_Exercice court:_
Prolongez, s'il vous plaît, la critique consacrée à L'Espèce fabulatrice de Nancy Huston en reprenant juste après sa dernière phrase.

_Document:_
○ ○ ○ ○ ○ ○ ○
15 juillet 2009, 13:38, par MOSHE

Pages à pages
L’Espèce fabulatrice de Nancy Huston L’Espèce fabulatrice, Nancy Huston, roman

Catégorie Littérature étrangère -Essai-

Parution le 5 mai 2008

L’Espèce fabulatrice est une réflexion, un essai.

Nancy Huston est de ces auteurs qui saisissent par leur cran (il suffit de lire, pour le mesurer, son superbe Dolce Agonia ou le récent Lignes de failles, prix Femina 2006).

Elle s’attaque ici à un thème intime pour elle, crucial : l’Homme et le roman.

Sa réflexion s’appuie d’abord sur des constats simples, voire simplistes, et qui pourraient presque décevoir en début de lecture. Oui, l’être humain se différencie de l’animal par la narration. Il est l’Espèce fabulatrice. Oui, l’être humain se construit par et dans la transmission de contes, d’épopées, de visions du futur, du passé, de récits fondateurs et mythiques.

Au moment où l’on se demande où veut aller Nancy Huston, elle oriente son raisonnement vers le Sens, le sens ultime, celui que nous cherchons partout, désespérément, depuis l’aube de l’humanité. Que ce soit dans la foudre, colère de Zeus, dans les entrailles d’un poulet, dans la vénération de divinités, la construction des cathédrales, dans la connaissance scientifique, dans l’organisation d’une pensée philosophique et jusqu’aux prévisions des économistes et des politiques, trouver du sens est notre quête, toujours renouvelée, car notre seule parade à l’effrayante conscience que nous avons d’être mortels.
○ ○ ○ ○ ○ ○ ○
_Entrées fournies:_
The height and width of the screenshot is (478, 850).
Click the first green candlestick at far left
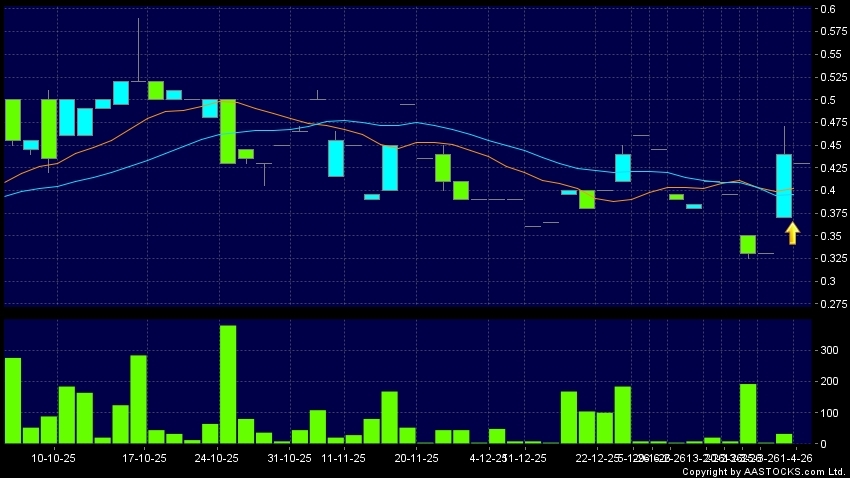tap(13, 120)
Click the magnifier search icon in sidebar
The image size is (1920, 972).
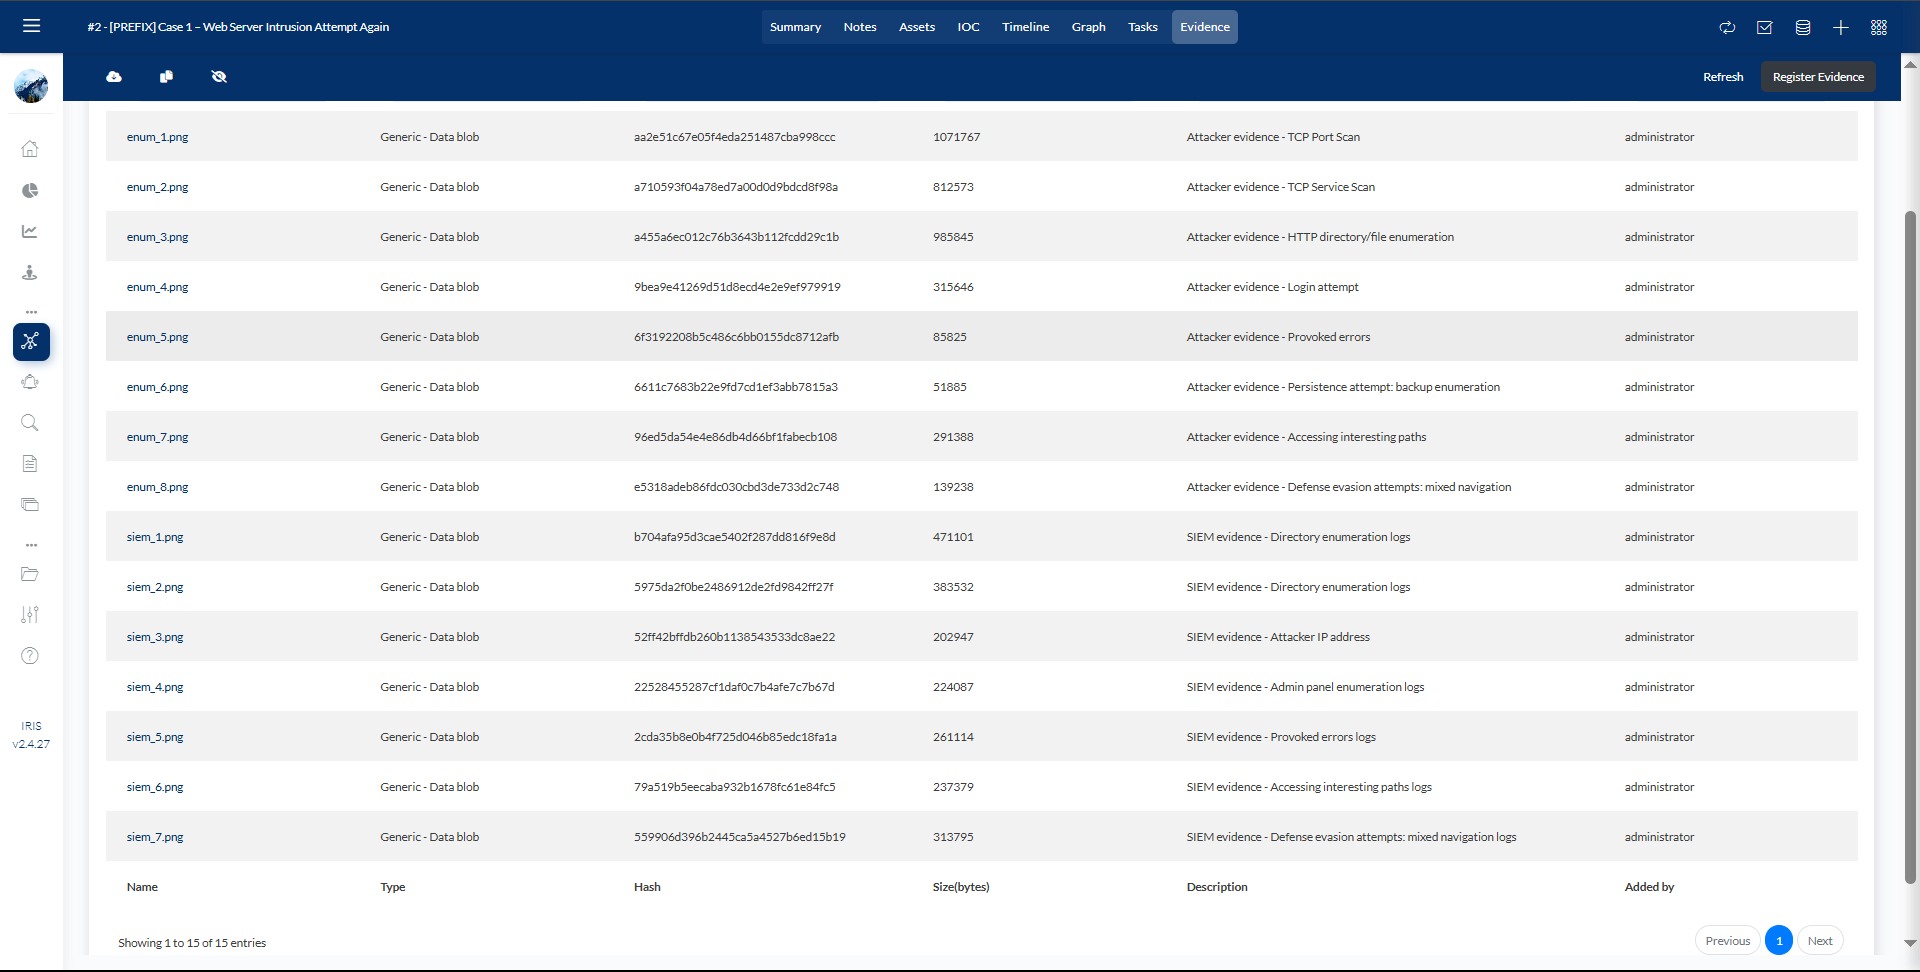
○ ○ ○ ○ ○ ○ ○
_Réponse attendue:_
Nous développons ainsi un tel besoin d’histoires pour donner sens à nos vies, que les fictions nous nourrissent autant que nous les nourrissons. Et ces fictions, loin d’être fictives, sont on ne peut plus réelles.

« Aucun groupement humain n’a jamais été découvert circulant tranquillement dans le réel à la manière des autres animaux : sans religion, sans tabou, sans rituel, sans généalogie, sans contes, sans magie, sans histoires, sans recours à l’imaginaire, c’est-à-dire sans fictions. »

Nous sommes ces fictions :

« Accueillir un enfant c’est, à travers des histoires, lui ménager une place à l’intérieur de plusieurs cercles concentriques : famille/ethnie/Eglise/clan/tribu/pays…

Pour qu’advienne son je, on doit le faire exister au milieu de plusieurs nous. Avec, toujours, plus ou moins proches et menaçants, des ils.

Tu es des nôtres. Les autres, c’est l’ennemi. Voilà l’Arché-texte de l’espèce humaine, archaïque et archipuissant. Structure de base de tous les récits primitifs, depuis La guerre du feu jusqu’à La guerre des étoiles. »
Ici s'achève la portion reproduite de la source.